Plying my trade within the advertising industry, I get to work with some wonderful people. It'd also be fair to say that I've encountered a selection of complete wankers too. Yet, on occasion, I also come across genuinely gifted individuals, whose creativity can make you truly feel it's not such a shit business after all. I'll be making an effort to accentuate that sort of positive here, which will be no chore at all when writing about Peter Cole.
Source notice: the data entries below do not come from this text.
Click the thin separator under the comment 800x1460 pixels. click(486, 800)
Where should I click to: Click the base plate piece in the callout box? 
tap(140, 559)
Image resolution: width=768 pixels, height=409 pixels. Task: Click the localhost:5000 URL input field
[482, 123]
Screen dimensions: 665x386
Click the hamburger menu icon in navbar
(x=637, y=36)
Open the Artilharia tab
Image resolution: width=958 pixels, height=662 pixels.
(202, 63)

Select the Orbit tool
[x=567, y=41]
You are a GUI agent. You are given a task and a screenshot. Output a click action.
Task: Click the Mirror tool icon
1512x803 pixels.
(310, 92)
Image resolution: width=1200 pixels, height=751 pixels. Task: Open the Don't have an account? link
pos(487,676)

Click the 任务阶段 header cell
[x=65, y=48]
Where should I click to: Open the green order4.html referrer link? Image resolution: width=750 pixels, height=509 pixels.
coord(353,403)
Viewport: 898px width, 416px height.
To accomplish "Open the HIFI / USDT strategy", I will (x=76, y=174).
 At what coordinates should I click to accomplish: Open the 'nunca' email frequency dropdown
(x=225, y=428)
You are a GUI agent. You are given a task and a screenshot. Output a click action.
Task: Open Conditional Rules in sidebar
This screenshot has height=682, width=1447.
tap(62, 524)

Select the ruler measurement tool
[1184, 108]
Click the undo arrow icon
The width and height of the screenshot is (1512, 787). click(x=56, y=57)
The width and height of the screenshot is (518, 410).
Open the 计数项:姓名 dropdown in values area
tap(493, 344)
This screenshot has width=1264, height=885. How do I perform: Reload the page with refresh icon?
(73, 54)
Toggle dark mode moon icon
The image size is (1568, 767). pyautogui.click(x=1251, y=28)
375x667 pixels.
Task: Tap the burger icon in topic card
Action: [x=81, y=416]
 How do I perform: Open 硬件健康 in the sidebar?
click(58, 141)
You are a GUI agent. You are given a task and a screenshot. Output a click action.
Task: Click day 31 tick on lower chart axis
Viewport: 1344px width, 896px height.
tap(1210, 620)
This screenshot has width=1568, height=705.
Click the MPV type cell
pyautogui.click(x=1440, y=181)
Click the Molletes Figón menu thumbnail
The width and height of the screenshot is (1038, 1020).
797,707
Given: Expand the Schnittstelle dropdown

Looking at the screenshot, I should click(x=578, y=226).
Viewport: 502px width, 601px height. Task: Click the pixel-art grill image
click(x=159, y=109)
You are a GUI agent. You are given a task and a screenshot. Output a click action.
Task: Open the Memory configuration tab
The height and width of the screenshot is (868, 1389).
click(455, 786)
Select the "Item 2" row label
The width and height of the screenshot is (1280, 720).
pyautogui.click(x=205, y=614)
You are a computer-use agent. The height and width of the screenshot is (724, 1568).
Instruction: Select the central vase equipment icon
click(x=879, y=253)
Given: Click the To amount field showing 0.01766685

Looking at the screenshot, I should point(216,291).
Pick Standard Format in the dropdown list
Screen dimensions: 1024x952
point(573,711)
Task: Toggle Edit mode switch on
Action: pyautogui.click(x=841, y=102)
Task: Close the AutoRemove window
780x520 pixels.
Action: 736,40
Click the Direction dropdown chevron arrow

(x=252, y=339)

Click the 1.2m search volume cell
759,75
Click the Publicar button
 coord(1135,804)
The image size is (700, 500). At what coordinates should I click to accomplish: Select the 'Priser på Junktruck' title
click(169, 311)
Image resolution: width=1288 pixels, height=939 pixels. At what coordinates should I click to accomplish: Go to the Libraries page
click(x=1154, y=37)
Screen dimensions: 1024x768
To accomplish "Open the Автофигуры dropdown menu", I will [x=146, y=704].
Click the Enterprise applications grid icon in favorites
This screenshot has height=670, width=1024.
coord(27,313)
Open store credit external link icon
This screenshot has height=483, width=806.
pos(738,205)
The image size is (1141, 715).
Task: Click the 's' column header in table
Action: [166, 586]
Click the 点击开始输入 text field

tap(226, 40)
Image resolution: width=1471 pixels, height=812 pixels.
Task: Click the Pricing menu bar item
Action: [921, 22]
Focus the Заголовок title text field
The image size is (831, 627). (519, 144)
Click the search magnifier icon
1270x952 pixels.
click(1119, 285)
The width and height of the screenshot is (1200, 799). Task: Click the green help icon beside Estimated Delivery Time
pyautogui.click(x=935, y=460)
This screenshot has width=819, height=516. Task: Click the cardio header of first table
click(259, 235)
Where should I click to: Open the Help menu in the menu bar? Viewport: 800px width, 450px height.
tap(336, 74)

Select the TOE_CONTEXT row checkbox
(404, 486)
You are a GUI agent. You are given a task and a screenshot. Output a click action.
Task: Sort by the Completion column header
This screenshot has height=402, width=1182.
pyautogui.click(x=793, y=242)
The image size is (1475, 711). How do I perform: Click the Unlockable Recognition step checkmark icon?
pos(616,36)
Pete's work has graced many a billboard, so you'll know it without realising. Not the slogans, but the modelmade creations that transform an idea from just a scribble on a drawing board into a visual reality. His eye for detail and small-scale perfection has gone unrivalled, working in his scruffy, mad professor's workshop off Bethnal Green Road. He's helped me out of many job-related black holes. I could call him any time, in a blind panic about some layout or another, asking him how on earth we could make the impossible happen, for no budget, within a miniscule timescale. His stock reply was "let me have a little think and I'll call you back". And he always did, often coming up with a stack of ideas and a variety of solutions. A real problem solver, our Pete.
One thing that sticks in my mind is a Guinness job we did for an American agency. There was, unsurprisingly, a tiny budget, so no chance of a beer technician being flown in from St James' Gate in Dublin. But we still had to get the perfect head on that black stuff (and bear in mind, folks - in the good old days, you captured this stuff in-camera, on film - y'know, photography film - that stuff where you only get one shot at it, no 'erase' button if you fuck up...so, I'm not talking "let's fix-it-in-Photoshop" here). We all started to lose it by about 1am. By 2am, we were laughing hysterically, and things got a bit daft. This went on until 4am, when Peter Perfectionist was finally satisfied with his work, we could laugh no more, and the faultless beer head was achieved. It's one of my fondest memories of all my years in advertising, working into the wee small hours with Pete, James, Roger, all backed by the inevitable Depeche Mode soundtrack.
Only a month or two ago, I had a job in for a new Cadbury's product. It was the only time I ever heard my lovely man unsure about doing a job. Not because he thought he couldn't - he was a master of creating anything in chocolate, could do that stuff in his sleep - but because he didn't feel too well, told me had a chest infection he couldn't shake off.
It turned out to be more than just a chest infection. I'm beyond sad to say that Pete passed away 11 days ago at the far-too-young age of 60. I'm honoured to have been hugged under that big armpit, called his "darling girl", and proud to have been able to call such a smart, funny, talented, kind, dedicated, loud, brilliant chap - my friend.
He leaves behind the wonderful Pam (his art college sweetheart, 41 years of happy marriage, three kids, 6 grandkids). He also leaves a great big teddy-of-a-man-shaped hole in my life.